Mouvement des Focolari

Fidelia et 1083 étudiants

Déc 19, 2012

Je m’étais enfermée dans le bureau pour arriver à terminer mon travail, quand un élève de 6 ans frappe à la porte. Je décide d’ouvrir, et là, il déverse toute sa douleur. Peux-tu m’aider ? me demande-t-il.

Vidéo (Vimeo)

«Je m’appelle Fidelia, je suis congolaise et suis en République Centrafricaine depuis 4 ans. Je travaille en tant que directrice d’école, et cette année nous avons 1083 élèves, de 3 à 18 ans.

Travailler avec ces enfants me remet toujours face à l’Evangile ; comment vivre l’Evangile avec eux ? Je me souviens toujours de cette phrase de Jésus : “Celui qui n’accueille pas un de ces enfants, c’est moi qu’il n’accueille pas.”

Une fois, j’avais tellement de travail que je voulais m’enfermer dans mon bureau et travailler en paix.

A ce moment-là, un enfant de 6 ans arrive, et je me suis alors souvenue des paroles de l’Evangile qui parlent des petits : si vous ne vous convertissez pas, et ne devenez pas comme ces enfants, vous n’entrerez pas dans le Royaume des Cieux. Alors, j’ai ouvert la porte, l’enfant est entré et m’a dit qu’il ne venait plus à l’école depuis une semaine, car ses parents s’étaient séparés : “Je ne voulais aller ni avec papa, ni avec maman, alors je suis resté avec ma grand-mère.” Il m’a dit encore : “Tu nous as appris à aimer toujours tout le monde, même les ennemis. Alors, je suis venu te dire : peux-tu faire quelque chose pour moi ?”
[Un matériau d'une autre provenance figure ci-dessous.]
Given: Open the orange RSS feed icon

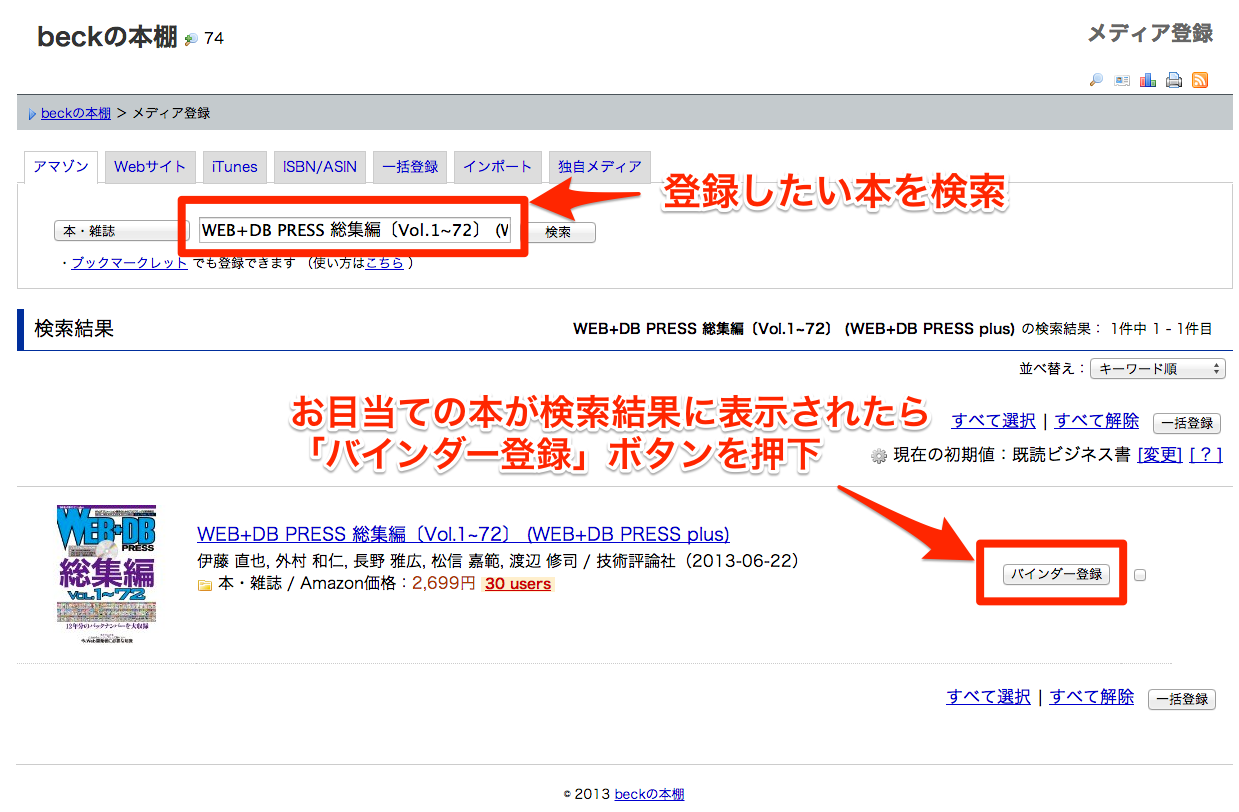Looking at the screenshot, I should pos(1200,80).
J’ai demandé le numéro de téléphone des parents : j’ai appelé la maman, et nous avons parlé longuement, puis j’ai appelé le papa, mais aucun des deux ne voulait pardoner à l’autre et accepter ses erreurs. Cette histoire a continué un moment, et après s’être longuement parlé, ils se sont réconciliés, et ont même voulu venir se demander pardon devant moi. Ils se sont pardonnés et réconciliés. Ils sont maintenant ensemble, et la joie est grande, pour moi et pour l’enfant.»